*** Opening of Dataset extract ***
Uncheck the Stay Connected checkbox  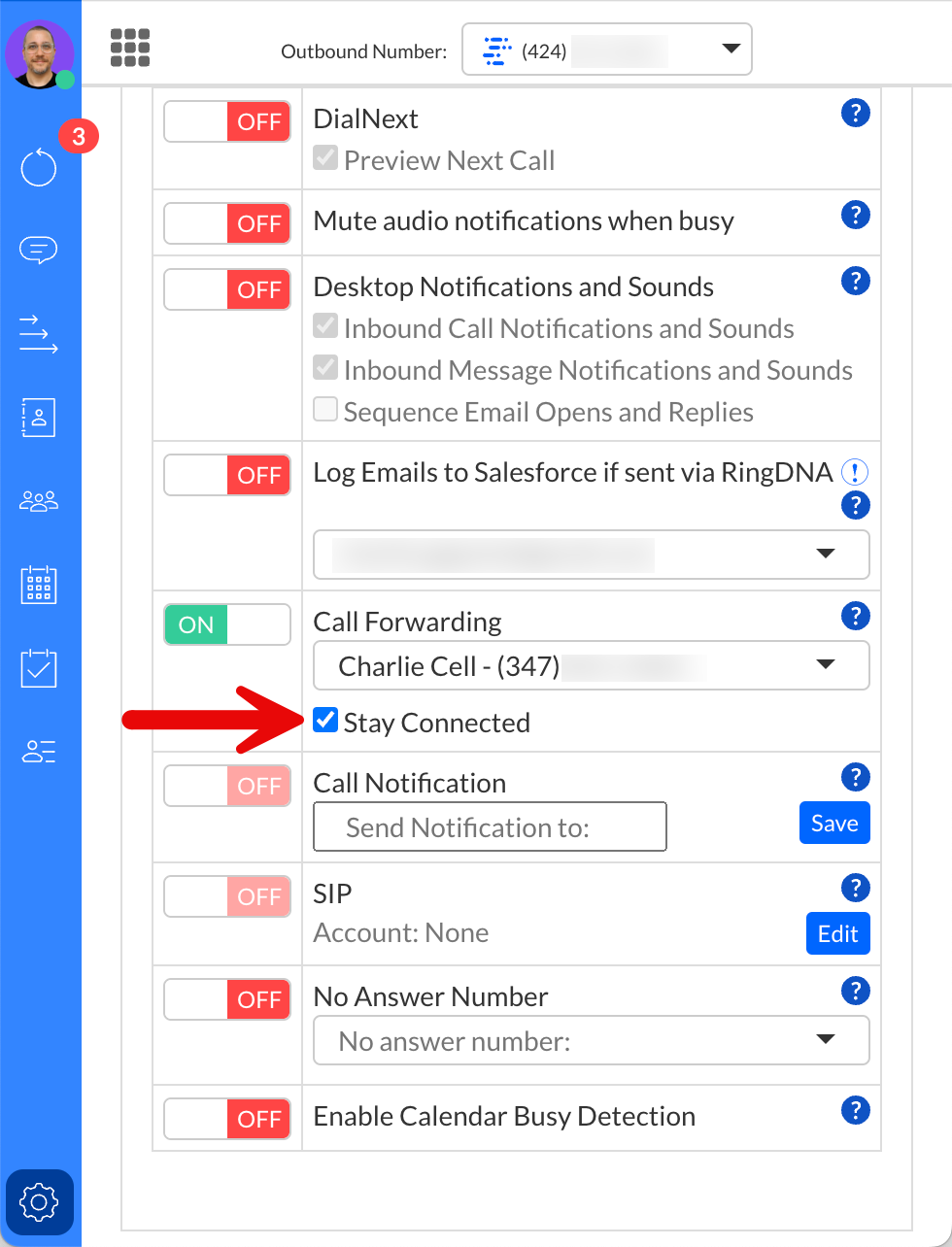point(325,721)
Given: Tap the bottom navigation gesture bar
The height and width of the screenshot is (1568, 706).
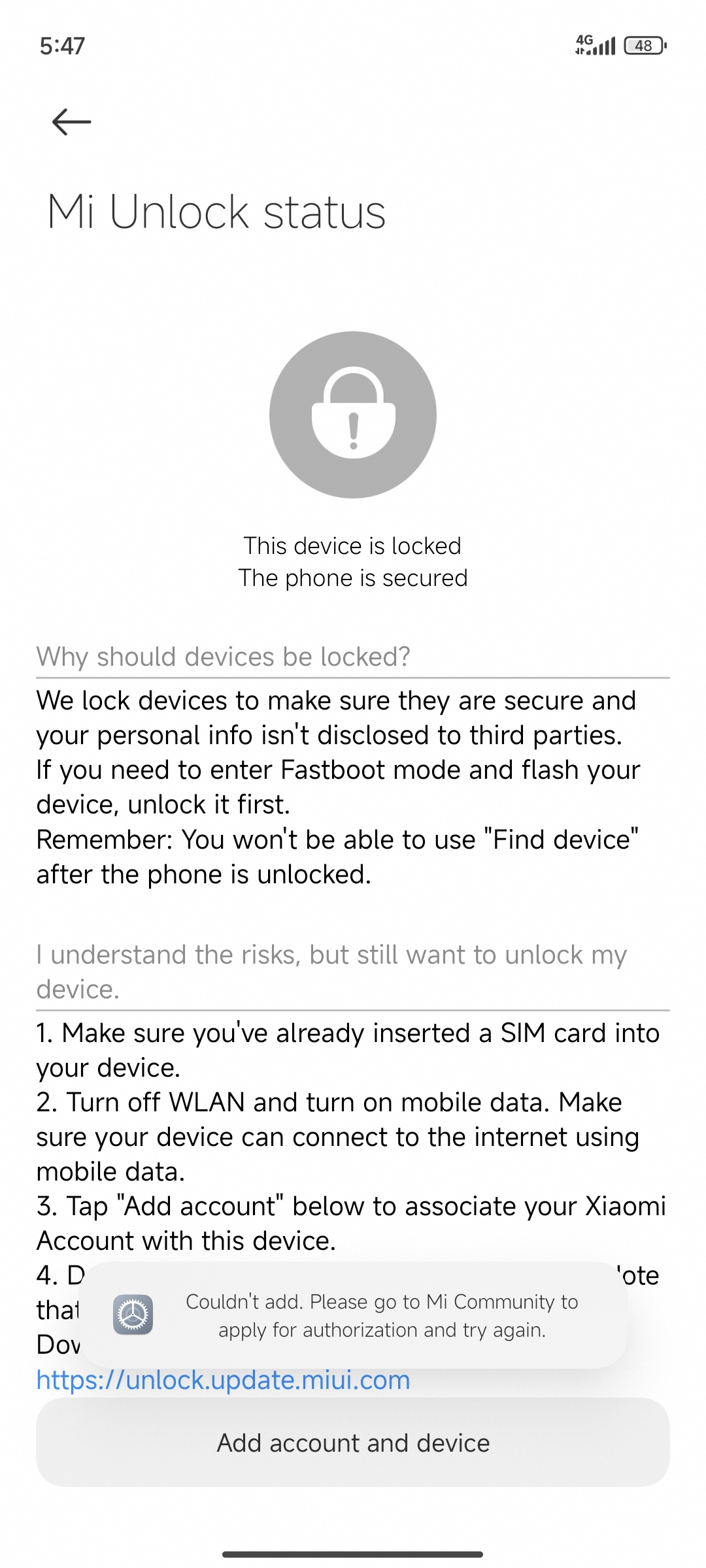Looking at the screenshot, I should click(x=353, y=1554).
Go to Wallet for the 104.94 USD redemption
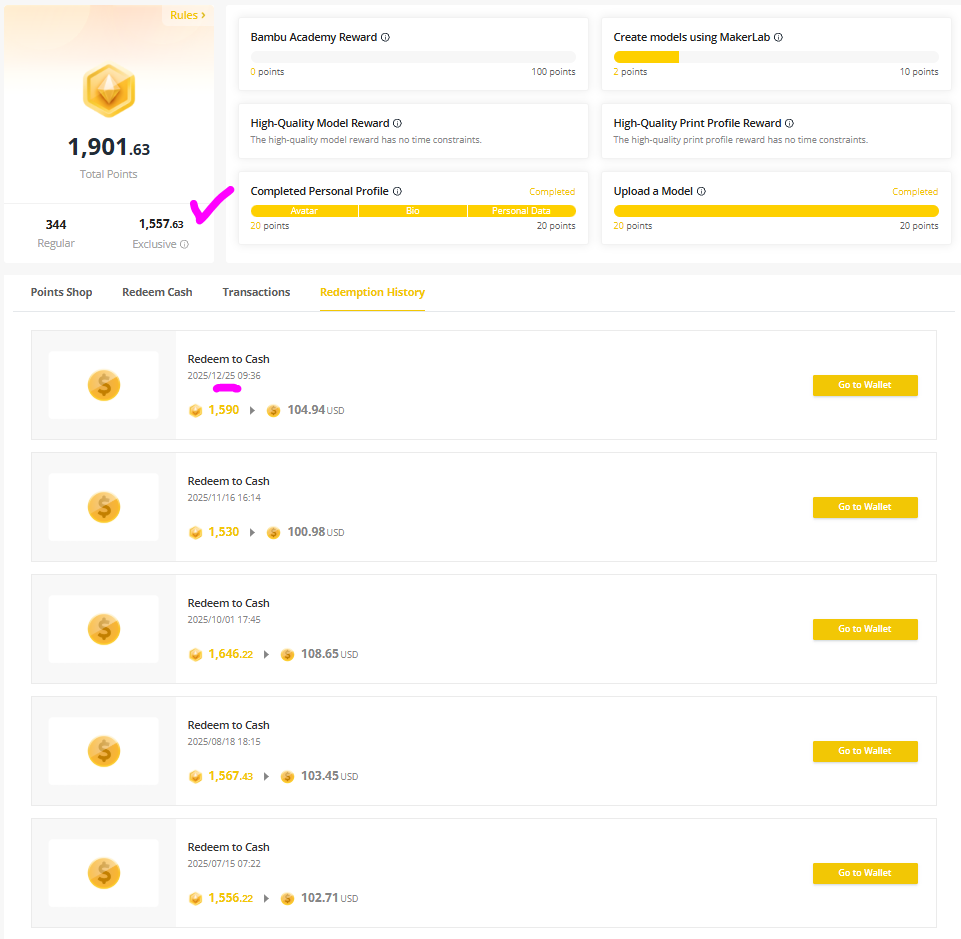 (864, 385)

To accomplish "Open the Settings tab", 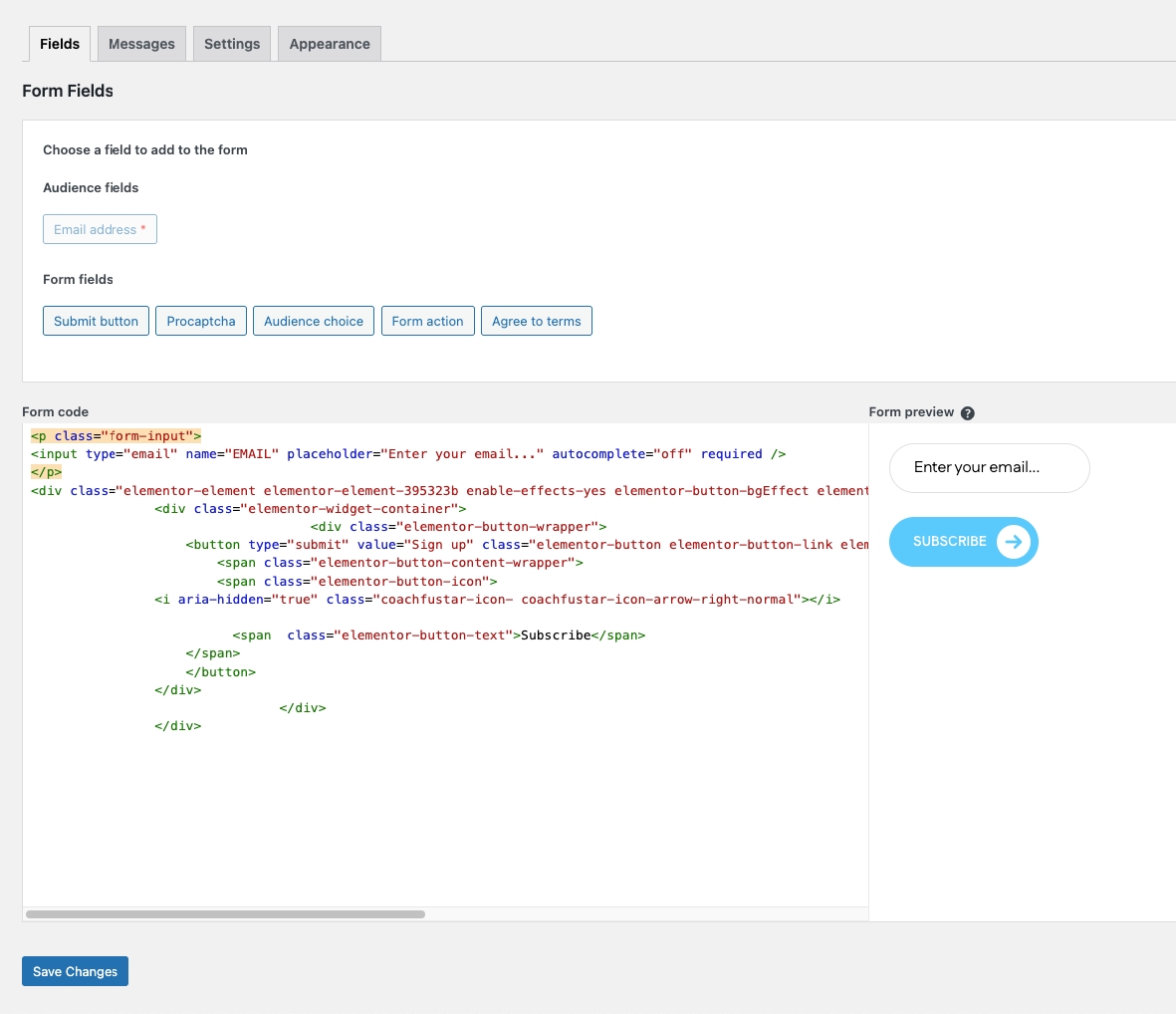I will (232, 44).
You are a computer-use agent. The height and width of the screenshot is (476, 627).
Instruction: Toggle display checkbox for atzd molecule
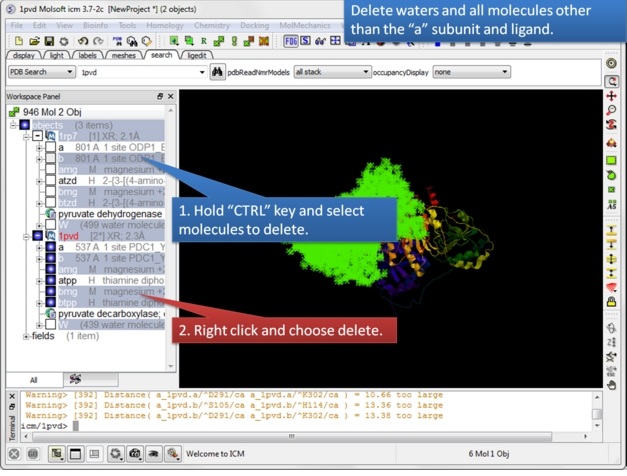click(50, 181)
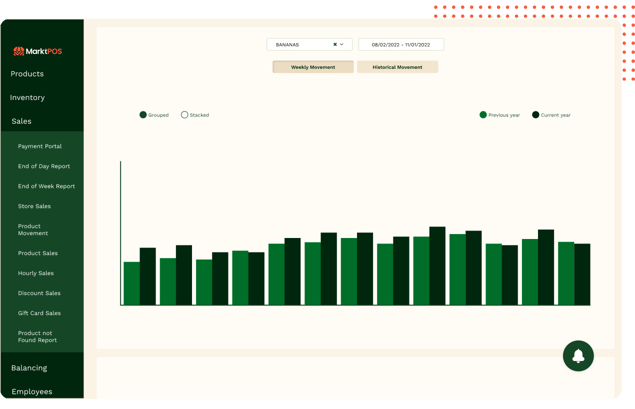Clear the BANANAS product selection

coord(335,45)
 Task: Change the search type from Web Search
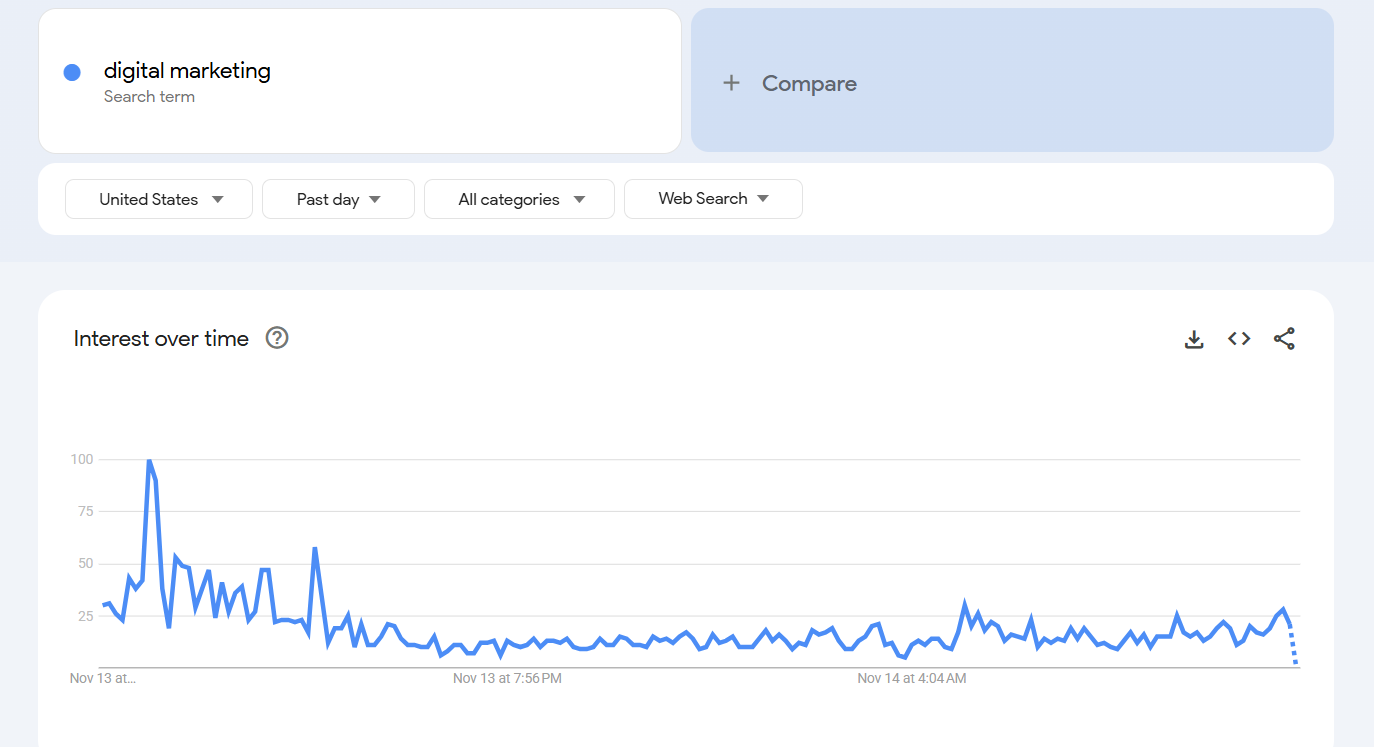(x=703, y=199)
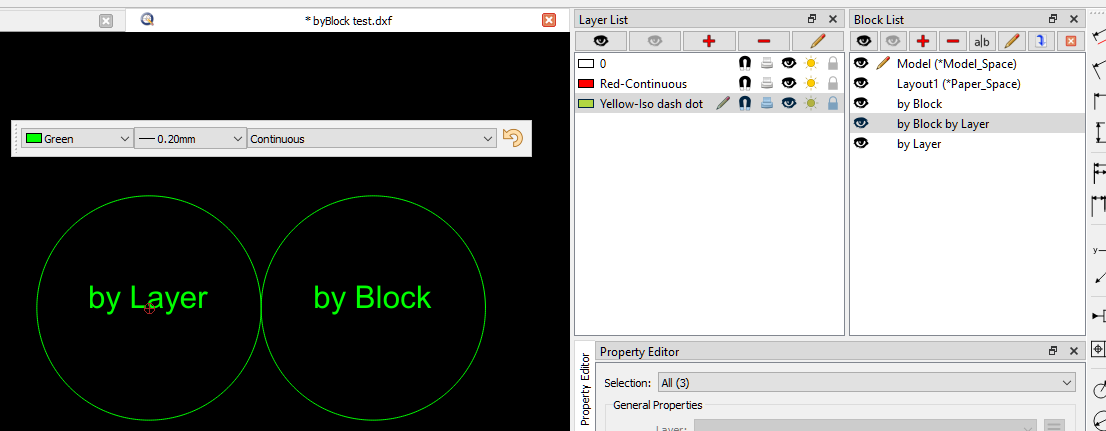
Task: Hide the Red-Continuous layer via eye icon
Action: pos(789,83)
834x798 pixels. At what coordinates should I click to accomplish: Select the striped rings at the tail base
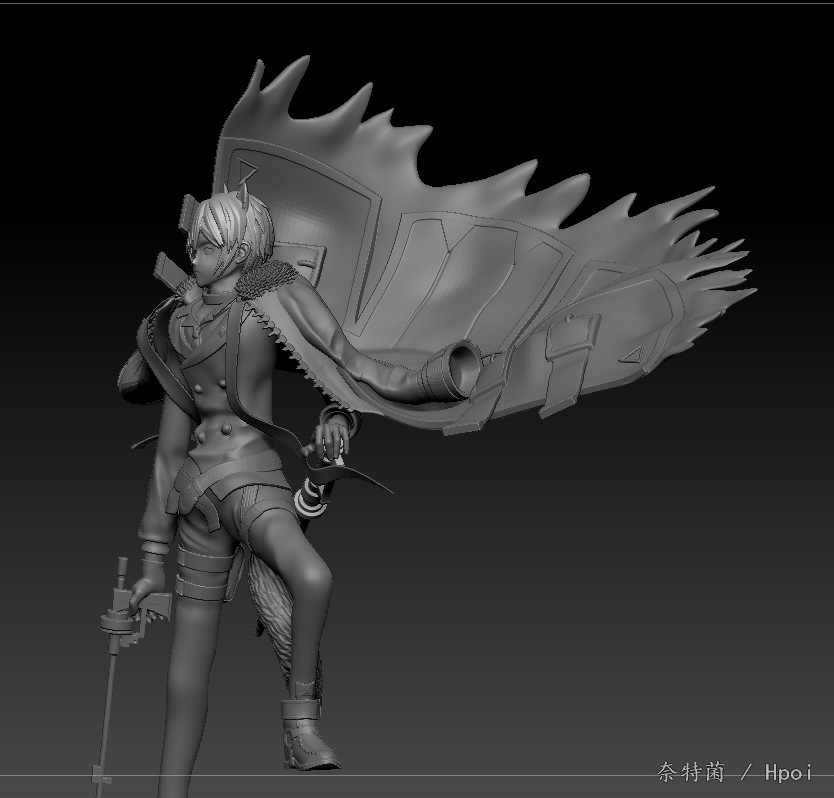tap(312, 496)
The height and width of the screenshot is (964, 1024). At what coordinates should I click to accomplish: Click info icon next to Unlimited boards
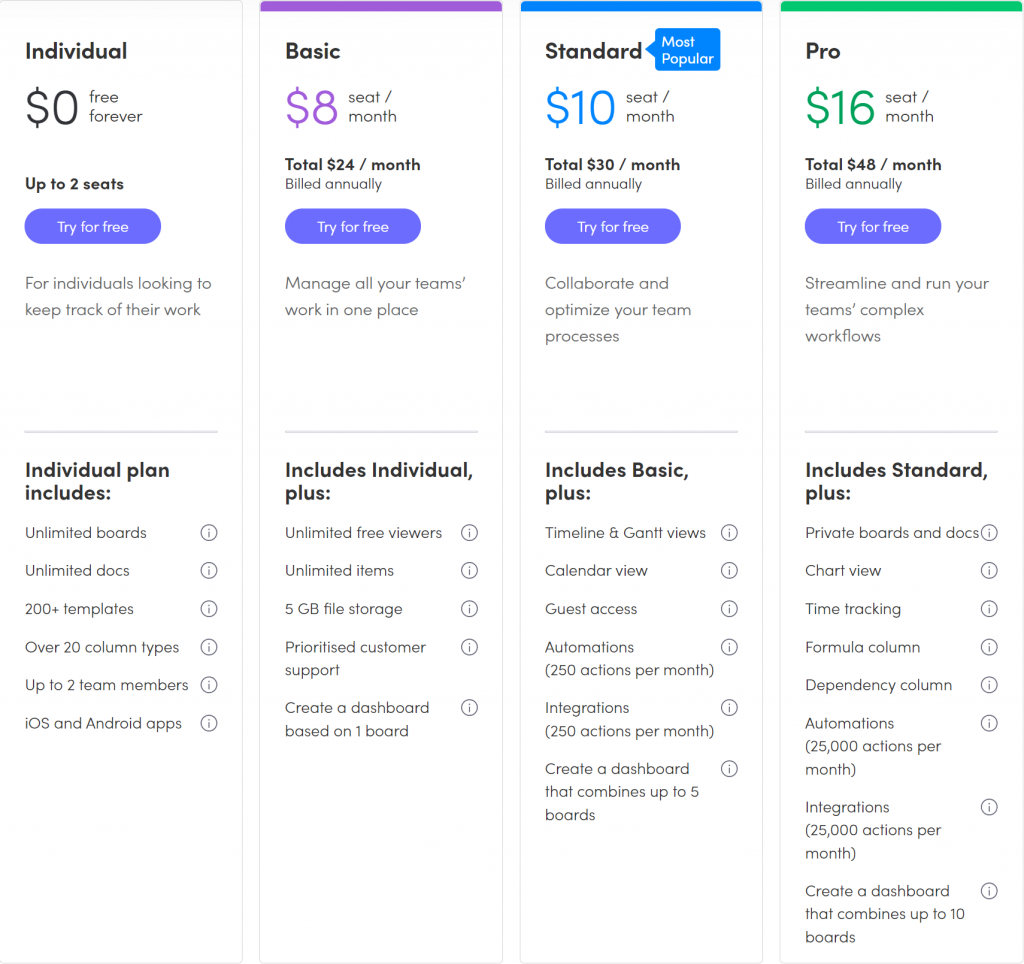point(209,533)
*** Close of Dataset extract ***
Task prompt: Make an exact copy of the lines from the one holding "The height and width of the screenshot is (964, 1024)." through the end of the material, both ends included, and keep the pictures out of it.

Answer space:
The height and width of the screenshot is (964, 1024). At what coordinates should I click to accomplish: Click info icon next to Unlimited boards
point(209,533)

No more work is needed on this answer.